▸ Exercise details: Could each entry be returned exactly as it appears?

= = = = =

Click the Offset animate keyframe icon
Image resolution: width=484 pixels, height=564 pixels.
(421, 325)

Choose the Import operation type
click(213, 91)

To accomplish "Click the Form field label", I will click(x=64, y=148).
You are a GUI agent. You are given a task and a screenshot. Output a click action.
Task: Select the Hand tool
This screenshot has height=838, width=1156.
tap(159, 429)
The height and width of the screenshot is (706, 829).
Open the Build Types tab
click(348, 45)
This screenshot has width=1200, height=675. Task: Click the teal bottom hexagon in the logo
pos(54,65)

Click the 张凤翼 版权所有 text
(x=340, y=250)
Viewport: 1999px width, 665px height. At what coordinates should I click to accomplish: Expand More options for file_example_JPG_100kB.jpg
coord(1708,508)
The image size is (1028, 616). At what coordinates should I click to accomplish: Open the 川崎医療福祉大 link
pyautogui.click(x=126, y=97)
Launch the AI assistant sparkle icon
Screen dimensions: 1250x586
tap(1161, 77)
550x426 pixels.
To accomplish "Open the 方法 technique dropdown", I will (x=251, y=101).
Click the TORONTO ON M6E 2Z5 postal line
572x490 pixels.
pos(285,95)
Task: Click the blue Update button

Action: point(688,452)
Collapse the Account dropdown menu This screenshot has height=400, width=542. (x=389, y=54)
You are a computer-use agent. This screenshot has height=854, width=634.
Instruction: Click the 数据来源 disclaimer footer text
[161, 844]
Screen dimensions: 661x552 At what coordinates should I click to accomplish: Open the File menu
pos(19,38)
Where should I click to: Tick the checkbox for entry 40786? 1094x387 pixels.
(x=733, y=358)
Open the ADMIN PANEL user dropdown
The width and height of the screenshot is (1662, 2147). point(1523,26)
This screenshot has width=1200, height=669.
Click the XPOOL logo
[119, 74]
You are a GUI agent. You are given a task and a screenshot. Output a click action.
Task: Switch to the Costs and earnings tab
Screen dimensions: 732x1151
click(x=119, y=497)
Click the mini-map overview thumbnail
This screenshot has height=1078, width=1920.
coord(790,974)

= = = = =

▸ Solution to this task:
Click the Offset animate keyframe icon
Image resolution: width=484 pixels, height=564 pixels.
(421, 325)

Choose the Import operation type
click(213, 91)

To accomplish "Click the Form field label", I will click(x=64, y=148).
You are a GUI agent. You are given a task and a screenshot. Output a click action.
Task: Select the Hand tool
This screenshot has height=838, width=1156.
tap(159, 429)
The height and width of the screenshot is (706, 829).
Open the Build Types tab
click(348, 45)
This screenshot has width=1200, height=675. Task: Click the teal bottom hexagon in the logo
pos(54,65)

Click the 张凤翼 版权所有 text
(x=340, y=250)
Viewport: 1999px width, 665px height. At what coordinates should I click to accomplish: Expand More options for file_example_JPG_100kB.jpg
coord(1708,508)
The image size is (1028, 616). At what coordinates should I click to accomplish: Open the 川崎医療福祉大 link
pyautogui.click(x=126, y=97)
Launch the AI assistant sparkle icon
Screen dimensions: 1250x586
tap(1161, 77)
550x426 pixels.
To accomplish "Open the 方法 technique dropdown", I will (x=251, y=101).
Click the TORONTO ON M6E 2Z5 postal line
572x490 pixels.
pos(285,95)
Task: Click the blue Update button

Action: point(688,452)
Collapse the Account dropdown menu This screenshot has height=400, width=542. (x=389, y=54)
You are a computer-use agent. This screenshot has height=854, width=634.
Instruction: Click the 数据来源 disclaimer footer text
[161, 844]
Screen dimensions: 661x552 At what coordinates should I click to accomplish: Open the File menu
pos(19,38)
Where should I click to: Tick the checkbox for entry 40786? 1094x387 pixels.
(x=733, y=358)
Open the ADMIN PANEL user dropdown
The width and height of the screenshot is (1662, 2147). point(1523,26)
This screenshot has width=1200, height=669.
Click the XPOOL logo
[119, 74]
You are a GUI agent. You are given a task and a screenshot. Output a click action.
Task: Switch to the Costs and earnings tab
Screen dimensions: 732x1151
click(x=119, y=497)
Click the mini-map overview thumbnail
This screenshot has height=1078, width=1920.
coord(790,974)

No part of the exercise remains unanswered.